Start of SUPPLIED DATA
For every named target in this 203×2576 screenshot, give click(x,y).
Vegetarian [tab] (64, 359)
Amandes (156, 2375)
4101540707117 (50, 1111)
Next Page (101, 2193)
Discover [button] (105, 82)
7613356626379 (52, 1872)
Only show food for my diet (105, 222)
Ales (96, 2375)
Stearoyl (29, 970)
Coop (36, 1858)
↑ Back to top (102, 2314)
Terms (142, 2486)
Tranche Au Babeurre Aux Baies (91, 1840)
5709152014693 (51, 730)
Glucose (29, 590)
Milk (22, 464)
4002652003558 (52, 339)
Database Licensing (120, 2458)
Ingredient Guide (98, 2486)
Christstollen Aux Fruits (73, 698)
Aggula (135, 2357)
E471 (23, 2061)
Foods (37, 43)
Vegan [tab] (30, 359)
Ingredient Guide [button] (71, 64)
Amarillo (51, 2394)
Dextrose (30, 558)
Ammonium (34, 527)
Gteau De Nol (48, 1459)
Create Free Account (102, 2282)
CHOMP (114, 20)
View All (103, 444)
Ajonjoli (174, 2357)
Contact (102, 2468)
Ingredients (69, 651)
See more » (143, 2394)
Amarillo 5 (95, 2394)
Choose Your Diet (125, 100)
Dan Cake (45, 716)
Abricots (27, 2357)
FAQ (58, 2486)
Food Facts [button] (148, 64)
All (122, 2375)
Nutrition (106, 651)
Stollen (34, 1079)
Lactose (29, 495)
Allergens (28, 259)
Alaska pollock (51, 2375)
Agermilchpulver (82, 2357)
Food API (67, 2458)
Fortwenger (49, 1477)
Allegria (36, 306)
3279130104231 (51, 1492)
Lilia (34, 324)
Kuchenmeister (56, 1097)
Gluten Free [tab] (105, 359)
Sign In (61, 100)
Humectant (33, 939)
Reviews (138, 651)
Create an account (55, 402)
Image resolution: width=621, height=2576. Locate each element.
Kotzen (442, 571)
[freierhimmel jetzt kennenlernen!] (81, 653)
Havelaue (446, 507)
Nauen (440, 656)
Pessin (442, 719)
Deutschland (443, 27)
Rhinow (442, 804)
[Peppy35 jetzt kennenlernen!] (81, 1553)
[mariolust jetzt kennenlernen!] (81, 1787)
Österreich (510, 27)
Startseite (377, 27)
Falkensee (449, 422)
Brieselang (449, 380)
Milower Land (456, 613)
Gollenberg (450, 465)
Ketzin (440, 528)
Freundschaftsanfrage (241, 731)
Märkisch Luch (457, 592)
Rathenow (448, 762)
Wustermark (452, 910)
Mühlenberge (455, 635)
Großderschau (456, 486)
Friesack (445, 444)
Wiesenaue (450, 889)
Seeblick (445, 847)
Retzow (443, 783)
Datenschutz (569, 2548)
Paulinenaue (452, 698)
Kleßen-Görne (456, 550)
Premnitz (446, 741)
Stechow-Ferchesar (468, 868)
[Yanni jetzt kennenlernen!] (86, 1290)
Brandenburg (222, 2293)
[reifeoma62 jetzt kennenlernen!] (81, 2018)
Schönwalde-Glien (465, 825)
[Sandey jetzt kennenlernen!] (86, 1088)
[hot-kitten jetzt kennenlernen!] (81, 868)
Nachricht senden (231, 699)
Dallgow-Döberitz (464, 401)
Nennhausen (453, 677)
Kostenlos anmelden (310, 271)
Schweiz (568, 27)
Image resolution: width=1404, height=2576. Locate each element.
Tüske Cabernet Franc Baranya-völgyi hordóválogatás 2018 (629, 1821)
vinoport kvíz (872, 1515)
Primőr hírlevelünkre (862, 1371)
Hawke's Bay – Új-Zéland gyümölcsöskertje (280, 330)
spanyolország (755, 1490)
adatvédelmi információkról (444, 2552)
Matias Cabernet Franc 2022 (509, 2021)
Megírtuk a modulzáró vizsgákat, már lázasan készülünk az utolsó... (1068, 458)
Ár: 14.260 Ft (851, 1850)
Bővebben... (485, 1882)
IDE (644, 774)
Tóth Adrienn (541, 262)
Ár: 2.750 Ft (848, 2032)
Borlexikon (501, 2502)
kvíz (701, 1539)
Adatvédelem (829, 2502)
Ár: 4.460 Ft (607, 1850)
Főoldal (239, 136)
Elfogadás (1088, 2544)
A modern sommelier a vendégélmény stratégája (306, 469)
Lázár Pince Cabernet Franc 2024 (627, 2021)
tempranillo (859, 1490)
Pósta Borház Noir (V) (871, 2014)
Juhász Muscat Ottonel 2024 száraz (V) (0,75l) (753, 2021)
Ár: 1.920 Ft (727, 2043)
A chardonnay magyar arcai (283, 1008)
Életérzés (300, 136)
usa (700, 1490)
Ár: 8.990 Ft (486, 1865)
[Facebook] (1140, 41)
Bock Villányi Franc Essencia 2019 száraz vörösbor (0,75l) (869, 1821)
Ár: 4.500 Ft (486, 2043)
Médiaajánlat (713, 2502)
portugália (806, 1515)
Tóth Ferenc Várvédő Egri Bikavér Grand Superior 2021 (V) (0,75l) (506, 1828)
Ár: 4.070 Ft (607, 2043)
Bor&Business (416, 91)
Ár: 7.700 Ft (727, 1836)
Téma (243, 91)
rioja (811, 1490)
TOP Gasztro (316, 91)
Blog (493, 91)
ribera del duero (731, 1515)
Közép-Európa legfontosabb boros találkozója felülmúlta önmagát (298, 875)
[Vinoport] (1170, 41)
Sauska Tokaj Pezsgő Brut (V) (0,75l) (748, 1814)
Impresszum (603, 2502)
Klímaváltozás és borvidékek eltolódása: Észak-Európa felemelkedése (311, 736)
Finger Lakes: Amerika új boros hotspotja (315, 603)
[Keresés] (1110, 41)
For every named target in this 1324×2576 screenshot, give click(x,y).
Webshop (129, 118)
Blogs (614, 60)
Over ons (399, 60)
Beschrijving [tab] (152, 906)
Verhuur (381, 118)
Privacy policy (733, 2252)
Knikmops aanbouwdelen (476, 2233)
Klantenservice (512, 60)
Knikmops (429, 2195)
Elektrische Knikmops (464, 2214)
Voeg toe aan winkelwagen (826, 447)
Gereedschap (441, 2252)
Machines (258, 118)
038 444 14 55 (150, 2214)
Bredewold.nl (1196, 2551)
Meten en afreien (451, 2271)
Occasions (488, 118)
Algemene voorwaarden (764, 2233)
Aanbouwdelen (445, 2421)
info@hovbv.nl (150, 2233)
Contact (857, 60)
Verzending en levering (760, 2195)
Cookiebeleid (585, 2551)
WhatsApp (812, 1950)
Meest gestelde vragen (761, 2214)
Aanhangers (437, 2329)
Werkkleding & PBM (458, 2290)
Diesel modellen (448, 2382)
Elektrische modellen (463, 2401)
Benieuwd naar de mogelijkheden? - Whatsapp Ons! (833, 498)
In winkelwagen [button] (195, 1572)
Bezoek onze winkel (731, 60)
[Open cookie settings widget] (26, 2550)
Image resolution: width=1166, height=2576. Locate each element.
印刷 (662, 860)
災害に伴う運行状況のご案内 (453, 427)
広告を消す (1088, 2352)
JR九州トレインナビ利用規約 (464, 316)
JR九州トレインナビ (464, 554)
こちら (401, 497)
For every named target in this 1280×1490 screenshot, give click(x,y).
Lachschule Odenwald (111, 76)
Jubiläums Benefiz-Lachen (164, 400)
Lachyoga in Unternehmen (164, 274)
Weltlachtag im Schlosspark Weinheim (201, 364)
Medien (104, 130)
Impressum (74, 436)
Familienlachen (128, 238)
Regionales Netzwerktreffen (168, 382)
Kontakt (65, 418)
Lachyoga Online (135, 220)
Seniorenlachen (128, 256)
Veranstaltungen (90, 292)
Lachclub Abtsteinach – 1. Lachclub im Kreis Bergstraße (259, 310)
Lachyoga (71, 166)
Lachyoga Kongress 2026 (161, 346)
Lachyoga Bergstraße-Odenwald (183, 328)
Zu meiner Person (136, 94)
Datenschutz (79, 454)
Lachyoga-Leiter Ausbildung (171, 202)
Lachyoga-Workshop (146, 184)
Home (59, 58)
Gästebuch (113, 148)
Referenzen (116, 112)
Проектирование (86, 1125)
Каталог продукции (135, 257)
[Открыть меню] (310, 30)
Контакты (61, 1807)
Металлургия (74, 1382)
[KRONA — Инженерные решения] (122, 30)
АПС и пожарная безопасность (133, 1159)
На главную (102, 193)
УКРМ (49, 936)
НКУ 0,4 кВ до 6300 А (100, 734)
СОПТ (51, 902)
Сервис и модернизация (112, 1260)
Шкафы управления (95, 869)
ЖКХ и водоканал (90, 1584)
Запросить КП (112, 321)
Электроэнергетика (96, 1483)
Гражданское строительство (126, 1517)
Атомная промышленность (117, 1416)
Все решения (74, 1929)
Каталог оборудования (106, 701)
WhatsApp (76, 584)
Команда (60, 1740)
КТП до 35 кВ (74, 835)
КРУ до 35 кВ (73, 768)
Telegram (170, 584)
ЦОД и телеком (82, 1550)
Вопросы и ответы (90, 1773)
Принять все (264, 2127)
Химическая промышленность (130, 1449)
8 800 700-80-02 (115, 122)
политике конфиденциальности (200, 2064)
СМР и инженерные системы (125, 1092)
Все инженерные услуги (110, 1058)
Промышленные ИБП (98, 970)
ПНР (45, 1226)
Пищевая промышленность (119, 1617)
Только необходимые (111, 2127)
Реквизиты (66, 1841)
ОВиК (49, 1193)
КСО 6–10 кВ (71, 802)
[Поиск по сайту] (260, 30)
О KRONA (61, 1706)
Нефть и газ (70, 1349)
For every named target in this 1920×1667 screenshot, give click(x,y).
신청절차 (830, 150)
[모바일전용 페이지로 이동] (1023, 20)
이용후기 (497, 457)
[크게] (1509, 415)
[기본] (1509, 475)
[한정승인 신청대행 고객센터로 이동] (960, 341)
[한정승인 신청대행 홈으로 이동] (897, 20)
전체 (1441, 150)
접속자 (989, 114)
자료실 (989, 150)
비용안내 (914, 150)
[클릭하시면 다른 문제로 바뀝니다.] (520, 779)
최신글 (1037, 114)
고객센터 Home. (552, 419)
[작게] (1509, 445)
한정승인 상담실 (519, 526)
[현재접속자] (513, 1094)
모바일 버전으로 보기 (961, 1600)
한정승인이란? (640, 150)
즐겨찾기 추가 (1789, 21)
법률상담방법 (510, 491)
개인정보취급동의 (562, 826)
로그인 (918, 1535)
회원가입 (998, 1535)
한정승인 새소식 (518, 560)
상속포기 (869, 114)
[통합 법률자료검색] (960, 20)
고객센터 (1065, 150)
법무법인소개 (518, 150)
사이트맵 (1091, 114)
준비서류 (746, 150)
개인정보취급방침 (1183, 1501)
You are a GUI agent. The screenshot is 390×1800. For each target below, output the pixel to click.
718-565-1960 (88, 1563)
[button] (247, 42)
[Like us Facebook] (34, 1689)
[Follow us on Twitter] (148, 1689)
End of SUPPLIED DATA
WHAT YOU HAVE TO DO
Set the entries down again exactly, beginning with their first line and ending with the line that contains "Food Facts [button] (148, 64)"; omit all other lines.

EXERCISE SOLUTION
For every named target in this 203×2576 screenshot, give click(x,y).
Vegetarian [tab] (64, 359)
Amandes (156, 2375)
4101540707117 (50, 1111)
Next Page (101, 2193)
Discover [button] (105, 82)
7613356626379 (52, 1872)
Only show food for my diet (105, 222)
Ales (96, 2375)
Stearoyl (29, 970)
Coop (36, 1858)
↑ Back to top (102, 2314)
Terms (142, 2486)
Tranche Au Babeurre Aux Baies (91, 1840)
5709152014693 (51, 730)
Glucose (29, 590)
Milk (22, 464)
4002652003558 (52, 339)
Database Licensing (120, 2458)
Ingredient Guide (98, 2486)
Christstollen Aux Fruits (73, 698)
Aggula (135, 2357)
E471 (23, 2061)
Foods (37, 43)
Vegan [tab] (30, 359)
Ingredient Guide [button] (71, 64)
Amarillo (51, 2394)
Dextrose (30, 558)
Ammonium (34, 527)
Gteau De Nol (48, 1459)
Create Free Account (102, 2282)
CHOMP (114, 20)
View All (103, 444)
Ajonjoli (174, 2357)
Contact (102, 2468)
Ingredients (69, 651)
See more » (143, 2394)
Amarillo 5 (95, 2394)
Choose Your Diet (125, 100)
Dan Cake (45, 716)
Abricots (27, 2357)
FAQ (58, 2486)
Food Facts [button] (148, 64)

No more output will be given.